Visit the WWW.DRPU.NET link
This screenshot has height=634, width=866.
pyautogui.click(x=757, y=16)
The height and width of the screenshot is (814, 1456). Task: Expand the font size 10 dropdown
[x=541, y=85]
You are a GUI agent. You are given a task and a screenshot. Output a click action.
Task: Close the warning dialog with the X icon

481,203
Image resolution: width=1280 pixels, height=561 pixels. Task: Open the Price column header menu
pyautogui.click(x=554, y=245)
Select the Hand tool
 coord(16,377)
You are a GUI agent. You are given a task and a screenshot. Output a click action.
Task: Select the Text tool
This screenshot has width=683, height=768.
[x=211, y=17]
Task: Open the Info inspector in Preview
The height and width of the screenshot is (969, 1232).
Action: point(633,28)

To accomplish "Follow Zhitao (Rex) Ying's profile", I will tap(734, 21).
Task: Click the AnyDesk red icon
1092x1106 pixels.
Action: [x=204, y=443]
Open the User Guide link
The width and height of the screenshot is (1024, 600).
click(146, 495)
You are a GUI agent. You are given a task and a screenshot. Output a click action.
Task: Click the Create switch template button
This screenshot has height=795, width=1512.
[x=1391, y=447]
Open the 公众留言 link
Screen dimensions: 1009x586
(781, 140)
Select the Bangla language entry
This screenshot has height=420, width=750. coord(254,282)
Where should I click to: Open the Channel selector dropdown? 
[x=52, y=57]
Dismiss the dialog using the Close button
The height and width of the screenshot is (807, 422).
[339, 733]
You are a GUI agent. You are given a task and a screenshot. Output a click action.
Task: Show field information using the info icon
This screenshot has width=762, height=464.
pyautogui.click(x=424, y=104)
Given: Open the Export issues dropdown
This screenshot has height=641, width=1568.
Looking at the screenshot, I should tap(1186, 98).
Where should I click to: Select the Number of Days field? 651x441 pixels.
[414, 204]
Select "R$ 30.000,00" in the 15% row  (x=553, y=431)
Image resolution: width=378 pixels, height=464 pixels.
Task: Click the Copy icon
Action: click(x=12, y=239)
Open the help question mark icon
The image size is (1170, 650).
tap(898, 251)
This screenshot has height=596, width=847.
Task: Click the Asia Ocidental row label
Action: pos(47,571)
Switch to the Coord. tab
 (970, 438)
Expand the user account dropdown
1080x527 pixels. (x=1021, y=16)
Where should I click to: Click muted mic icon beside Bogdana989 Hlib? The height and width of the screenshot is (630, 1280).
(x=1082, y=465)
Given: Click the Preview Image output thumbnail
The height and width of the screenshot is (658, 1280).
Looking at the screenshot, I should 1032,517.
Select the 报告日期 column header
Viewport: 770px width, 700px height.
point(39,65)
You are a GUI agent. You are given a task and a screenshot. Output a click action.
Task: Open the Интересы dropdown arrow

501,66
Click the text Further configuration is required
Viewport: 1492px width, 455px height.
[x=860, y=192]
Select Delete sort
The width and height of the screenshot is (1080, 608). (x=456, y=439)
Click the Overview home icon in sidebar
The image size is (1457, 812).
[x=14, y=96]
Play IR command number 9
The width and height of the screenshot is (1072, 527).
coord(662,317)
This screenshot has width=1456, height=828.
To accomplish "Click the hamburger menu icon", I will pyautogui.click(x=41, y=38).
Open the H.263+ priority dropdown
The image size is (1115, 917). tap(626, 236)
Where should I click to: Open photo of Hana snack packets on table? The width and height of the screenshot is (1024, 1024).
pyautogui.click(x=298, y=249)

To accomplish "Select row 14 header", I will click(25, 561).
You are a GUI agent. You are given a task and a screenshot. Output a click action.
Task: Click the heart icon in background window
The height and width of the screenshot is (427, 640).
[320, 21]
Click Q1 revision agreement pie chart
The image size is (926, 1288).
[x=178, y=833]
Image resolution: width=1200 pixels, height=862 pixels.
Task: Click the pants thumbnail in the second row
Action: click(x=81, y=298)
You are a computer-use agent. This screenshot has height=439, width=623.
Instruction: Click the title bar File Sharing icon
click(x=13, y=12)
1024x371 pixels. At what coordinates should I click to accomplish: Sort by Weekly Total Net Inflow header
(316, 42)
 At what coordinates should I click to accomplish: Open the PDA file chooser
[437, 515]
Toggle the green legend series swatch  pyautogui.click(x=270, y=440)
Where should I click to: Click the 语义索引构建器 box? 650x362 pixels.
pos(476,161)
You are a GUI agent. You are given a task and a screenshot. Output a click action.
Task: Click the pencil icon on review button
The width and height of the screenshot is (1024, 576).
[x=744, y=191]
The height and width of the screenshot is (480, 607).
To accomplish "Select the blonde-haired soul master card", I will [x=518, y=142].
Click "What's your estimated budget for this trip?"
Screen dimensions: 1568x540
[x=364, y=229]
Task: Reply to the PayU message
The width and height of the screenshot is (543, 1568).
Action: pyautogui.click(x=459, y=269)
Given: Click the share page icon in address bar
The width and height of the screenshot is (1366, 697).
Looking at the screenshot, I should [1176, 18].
========================
> [Exercise requirements]: Repeat the records above exactly, from the first line to the last.

> [Reply]:
Visit the WWW.DRPU.NET link
This screenshot has height=634, width=866.
pyautogui.click(x=757, y=16)
The height and width of the screenshot is (814, 1456). Task: Expand the font size 10 dropdown
[x=541, y=85]
You are a GUI agent. You are given a task and a screenshot. Output a click action.
Task: Close the warning dialog with the X icon

481,203
Image resolution: width=1280 pixels, height=561 pixels. Task: Open the Price column header menu
pyautogui.click(x=554, y=245)
Select the Hand tool
 coord(16,377)
You are a GUI agent. You are given a task and a screenshot. Output a click action.
Task: Select the Text tool
This screenshot has width=683, height=768.
[x=211, y=17]
Task: Open the Info inspector in Preview
The height and width of the screenshot is (969, 1232).
Action: point(633,28)

To accomplish "Follow Zhitao (Rex) Ying's profile", I will tap(734, 21).
Task: Click the AnyDesk red icon
1092x1106 pixels.
Action: [x=204, y=443]
Open the User Guide link
The width and height of the screenshot is (1024, 600).
click(146, 495)
You are a GUI agent. You are given a task and a screenshot. Output a click action.
Task: Click the Create switch template button
This screenshot has height=795, width=1512.
[x=1391, y=447]
Open the 公众留言 link
Screen dimensions: 1009x586
(781, 140)
Select the Bangla language entry
This screenshot has height=420, width=750. coord(254,282)
Where should I click to: Open the Channel selector dropdown? 
[x=52, y=57]
Dismiss the dialog using the Close button
The height and width of the screenshot is (807, 422).
[339, 733]
You are a GUI agent. You are given a task and a screenshot. Output a click action.
Task: Show field information using the info icon
This screenshot has width=762, height=464.
pyautogui.click(x=424, y=104)
Given: Open the Export issues dropdown
This screenshot has height=641, width=1568.
Looking at the screenshot, I should tap(1186, 98).
Where should I click to: Select the Number of Days field? 651x441 pixels.
[414, 204]
Select "R$ 30.000,00" in the 15% row  (x=553, y=431)
Image resolution: width=378 pixels, height=464 pixels.
Task: Click the Copy icon
Action: click(x=12, y=239)
Open the help question mark icon
The image size is (1170, 650).
tap(898, 251)
This screenshot has height=596, width=847.
Task: Click the Asia Ocidental row label
Action: pos(47,571)
Switch to the Coord. tab
 (970, 438)
Expand the user account dropdown
1080x527 pixels. (x=1021, y=16)
Where should I click to: Click muted mic icon beside Bogdana989 Hlib? The height and width of the screenshot is (630, 1280).
(x=1082, y=465)
Given: Click the Preview Image output thumbnail
The height and width of the screenshot is (658, 1280).
Looking at the screenshot, I should 1032,517.
Select the 报告日期 column header
Viewport: 770px width, 700px height.
point(39,65)
You are a GUI agent. You are given a task and a screenshot. Output a click action.
Task: Open the Интересы dropdown arrow

501,66
Click the text Further configuration is required
Viewport: 1492px width, 455px height.
[x=860, y=192]
Select Delete sort
The width and height of the screenshot is (1080, 608). (x=456, y=439)
Click the Overview home icon in sidebar
The image size is (1457, 812).
[x=14, y=96]
Play IR command number 9
The width and height of the screenshot is (1072, 527).
coord(662,317)
This screenshot has width=1456, height=828.
To accomplish "Click the hamburger menu icon", I will pyautogui.click(x=41, y=38).
Open the H.263+ priority dropdown
The image size is (1115, 917). tap(626, 236)
Where should I click to: Open photo of Hana snack packets on table? The width and height of the screenshot is (1024, 1024).
pyautogui.click(x=298, y=249)

To accomplish "Select row 14 header", I will click(25, 561).
You are a GUI agent. You are given a task and a screenshot. Output a click action.
Task: Click the heart icon in background window
The height and width of the screenshot is (427, 640).
[320, 21]
Click Q1 revision agreement pie chart
The image size is (926, 1288).
[x=178, y=833]
Image resolution: width=1200 pixels, height=862 pixels.
Task: Click the pants thumbnail in the second row
Action: click(x=81, y=298)
You are a computer-use agent. This screenshot has height=439, width=623.
Instruction: Click the title bar File Sharing icon
click(x=13, y=12)
1024x371 pixels. At what coordinates should I click to accomplish: Sort by Weekly Total Net Inflow header
(316, 42)
 At what coordinates should I click to accomplish: Open the PDA file chooser
[437, 515]
Toggle the green legend series swatch  pyautogui.click(x=270, y=440)
Where should I click to: Click the 语义索引构建器 box? 650x362 pixels.
pos(476,161)
You are a GUI agent. You are given a task and a screenshot. Output a click action.
Task: Click the pencil icon on review button
The width and height of the screenshot is (1024, 576).
[x=744, y=191]
The height and width of the screenshot is (480, 607).
To accomplish "Select the blonde-haired soul master card", I will [x=518, y=142].
Click "What's your estimated budget for this trip?"
Screen dimensions: 1568x540
[x=364, y=229]
Task: Reply to the PayU message
The width and height of the screenshot is (543, 1568).
Action: pyautogui.click(x=459, y=269)
Given: Click the share page icon in address bar
The width and height of the screenshot is (1366, 697).
Looking at the screenshot, I should [1176, 18].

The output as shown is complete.